Restoration – giving a voice to the voiceless: Grand Stand. We wanted to have a mix between first person perspective of feelings and factual: what would actually have been announced by a commentator as well how we believe the stand felt and currently feels. When delivering them, the audience will be seated on the available steps of the grandstand. We have created two monologues: one which tells the story of a race, using the grandstands voice as a tannoy system. As the audience listen they will be facing where the race track used to be. The other monologue explains in an emotional way what the grandstand has been and how it now feels. I’d like to have the monologue read out with the audience turned to face the building (me stood behind them reading so they can’t see me). This way they will be looking at the building listening to what it has witnessed and felt. To create my monologue I used a book called Overcoming Pathological Gambling: Therapist Guide. This book contains statistics and themes which I have used to gain an inside perspective into gambling so I could write an accurate first person narrative of what it looks and feels like.
“The games are designed in a way to let the gambler believe that it is possible to predict a win. Gamblers who seek the “best” way to obtain the jackpot essentially bet on the idea that they will one day master the game”. ((Landoucer, Robert and Stella Lachance (2007) Overcoming Pathological Gambling: Therapist Guide, Oxford University Press. p. 3))
This shows how gamblers often believe that they will master the ways of the game. The horse races are not something that can be predicted unless the races are rigged or if people who went received inside tips. However, this suggests how addictive gambling is, especially since it’s something that cannot be mastered because house always wins. As well as this, studies by Crockford and el-Guebaly (1998) and Smart and Farris (1996) “have found a strong association between pathological gambling and substance use disorders” ((Landoucer, Robert and Stella Lachance (2007) Overcoming Pathological Gambling: Therapist Guide, Oxford University Press. p.13)). I wanted to incorporate this into the monologue as the Grand Stand would have seen people going through these things.
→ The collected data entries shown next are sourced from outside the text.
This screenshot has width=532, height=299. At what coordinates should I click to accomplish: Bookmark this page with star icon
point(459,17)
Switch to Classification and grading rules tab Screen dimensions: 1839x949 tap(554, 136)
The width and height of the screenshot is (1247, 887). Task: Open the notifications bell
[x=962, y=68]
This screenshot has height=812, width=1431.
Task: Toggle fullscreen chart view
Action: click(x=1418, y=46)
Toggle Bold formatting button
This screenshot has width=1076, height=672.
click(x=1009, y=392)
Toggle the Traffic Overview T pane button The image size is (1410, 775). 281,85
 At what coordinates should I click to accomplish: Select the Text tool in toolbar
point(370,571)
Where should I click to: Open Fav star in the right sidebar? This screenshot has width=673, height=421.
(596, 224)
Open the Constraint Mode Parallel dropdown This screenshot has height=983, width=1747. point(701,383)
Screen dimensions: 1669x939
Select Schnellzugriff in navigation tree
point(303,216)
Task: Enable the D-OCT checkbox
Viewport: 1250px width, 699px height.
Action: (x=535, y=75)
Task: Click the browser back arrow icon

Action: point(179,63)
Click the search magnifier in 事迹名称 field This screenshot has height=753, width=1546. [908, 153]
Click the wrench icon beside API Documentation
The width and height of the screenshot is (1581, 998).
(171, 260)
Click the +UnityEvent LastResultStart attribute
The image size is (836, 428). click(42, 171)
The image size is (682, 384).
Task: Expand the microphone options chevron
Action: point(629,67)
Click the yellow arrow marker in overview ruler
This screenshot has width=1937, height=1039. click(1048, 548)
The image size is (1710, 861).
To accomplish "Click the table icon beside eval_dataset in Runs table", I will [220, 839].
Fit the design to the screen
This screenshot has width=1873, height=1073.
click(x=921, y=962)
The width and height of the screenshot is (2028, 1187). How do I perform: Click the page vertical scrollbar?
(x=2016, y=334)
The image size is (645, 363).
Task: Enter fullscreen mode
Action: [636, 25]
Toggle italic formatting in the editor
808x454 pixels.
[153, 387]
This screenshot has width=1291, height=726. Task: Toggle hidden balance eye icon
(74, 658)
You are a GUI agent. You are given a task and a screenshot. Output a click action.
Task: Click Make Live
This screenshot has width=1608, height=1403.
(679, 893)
The whole use of the tannoy system is very much like Mike Pearson’s projects Carrlands and Warplands. Carrlands project (Pearson, 2008) aimed to “enhance public appreciation and understanding” ((Mike Pearson (2012): ‘Warplands: Alkborough’, Performance Research: A Journal of the Performing Arts, 17:2, 87-95, p.87-88)) which we have taken on board and replicated through our performance at our site. We want to increase audience awareness of the Grand Stand which is an almost deserted site with so much history to be explored. Performance enhances the public’s knowledge to a site we want to get more of an audience to the stands since a lot of people don’t really know what it is anymore, it goes unnoticed by the world. Warplands shows the “ways in which a particular landscape has been made, used, reused and interpreted” ((Mike Pearson (2012): ‘Warplands: Alkborough’, Performance Research: A Journal of the Performing Arts, 17:2, 87-95, p.87)) which is what we have achieved with our performance. We want to show what it was intended for – as a stand for horse racing, then other uses during the war and then what it is currently used for.
Finally we are asking for audience interpretations of the Grand Stand which includes their ideas for future uses of the site. In Pearson’s pieces technology played a vital role as it was used to accompany a series of walks. Similarly, “technology plays a significant and transformative mediating role” ((Pearson, Mike (2010) Site-Specific Performance, Palgrave Macmillan: Basingstoke. p. 81)) in our performance. We intend on using technology to direct the audience throughout the whole performance through use of a loud hailer. The informative and emotional dialogue we use will help the audience to visualise the past and history of the Grand Stand.